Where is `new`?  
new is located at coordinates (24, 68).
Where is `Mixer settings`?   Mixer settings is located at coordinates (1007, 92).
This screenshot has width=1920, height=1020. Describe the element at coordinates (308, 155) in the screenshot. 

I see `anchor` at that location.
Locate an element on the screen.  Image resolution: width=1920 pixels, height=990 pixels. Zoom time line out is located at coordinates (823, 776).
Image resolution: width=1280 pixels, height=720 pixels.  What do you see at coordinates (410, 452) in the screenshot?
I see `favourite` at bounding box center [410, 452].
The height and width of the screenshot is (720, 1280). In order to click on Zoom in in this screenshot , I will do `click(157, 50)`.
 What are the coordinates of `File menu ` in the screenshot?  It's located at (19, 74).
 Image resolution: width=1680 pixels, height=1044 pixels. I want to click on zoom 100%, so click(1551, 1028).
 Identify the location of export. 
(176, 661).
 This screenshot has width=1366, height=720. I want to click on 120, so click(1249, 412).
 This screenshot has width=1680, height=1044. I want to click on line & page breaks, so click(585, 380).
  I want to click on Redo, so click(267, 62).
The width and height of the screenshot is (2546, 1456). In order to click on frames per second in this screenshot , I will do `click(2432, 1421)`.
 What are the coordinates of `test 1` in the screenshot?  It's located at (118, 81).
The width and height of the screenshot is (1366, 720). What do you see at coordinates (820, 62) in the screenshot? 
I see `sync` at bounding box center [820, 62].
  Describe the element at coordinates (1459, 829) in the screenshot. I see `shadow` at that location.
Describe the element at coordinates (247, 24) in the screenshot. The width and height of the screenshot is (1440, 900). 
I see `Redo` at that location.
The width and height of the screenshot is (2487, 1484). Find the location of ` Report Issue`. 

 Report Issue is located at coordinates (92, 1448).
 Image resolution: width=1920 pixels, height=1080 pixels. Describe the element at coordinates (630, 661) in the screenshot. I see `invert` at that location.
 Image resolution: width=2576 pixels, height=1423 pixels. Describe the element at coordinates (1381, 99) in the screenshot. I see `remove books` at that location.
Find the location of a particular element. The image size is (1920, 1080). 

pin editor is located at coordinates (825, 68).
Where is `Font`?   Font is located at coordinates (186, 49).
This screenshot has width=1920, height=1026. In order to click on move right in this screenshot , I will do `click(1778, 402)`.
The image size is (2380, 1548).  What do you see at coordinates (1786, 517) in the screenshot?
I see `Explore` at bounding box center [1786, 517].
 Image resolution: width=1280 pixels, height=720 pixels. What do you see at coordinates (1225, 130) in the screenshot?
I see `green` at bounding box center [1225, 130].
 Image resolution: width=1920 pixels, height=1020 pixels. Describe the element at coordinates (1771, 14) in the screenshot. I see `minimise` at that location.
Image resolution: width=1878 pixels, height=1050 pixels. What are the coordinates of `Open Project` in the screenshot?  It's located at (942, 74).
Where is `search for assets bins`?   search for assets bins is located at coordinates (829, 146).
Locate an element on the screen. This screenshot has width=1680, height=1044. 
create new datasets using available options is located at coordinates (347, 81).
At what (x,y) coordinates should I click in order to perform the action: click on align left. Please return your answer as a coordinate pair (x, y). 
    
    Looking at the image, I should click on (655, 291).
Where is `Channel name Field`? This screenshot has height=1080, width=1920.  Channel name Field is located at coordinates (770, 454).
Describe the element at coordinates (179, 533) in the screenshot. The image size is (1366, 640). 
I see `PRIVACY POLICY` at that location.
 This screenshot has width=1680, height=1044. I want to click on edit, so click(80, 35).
##########
## TASK DETAILS
Gather every line in the records above that contains the word "should", and copy each one out in full.

## EXERCISE OUTPUT
At what (x,y) coordinates should I click in order to perform the action: click on align left. Please return your answer as a coordinate pair (x, y). 
    Looking at the image, I should click on (655, 291).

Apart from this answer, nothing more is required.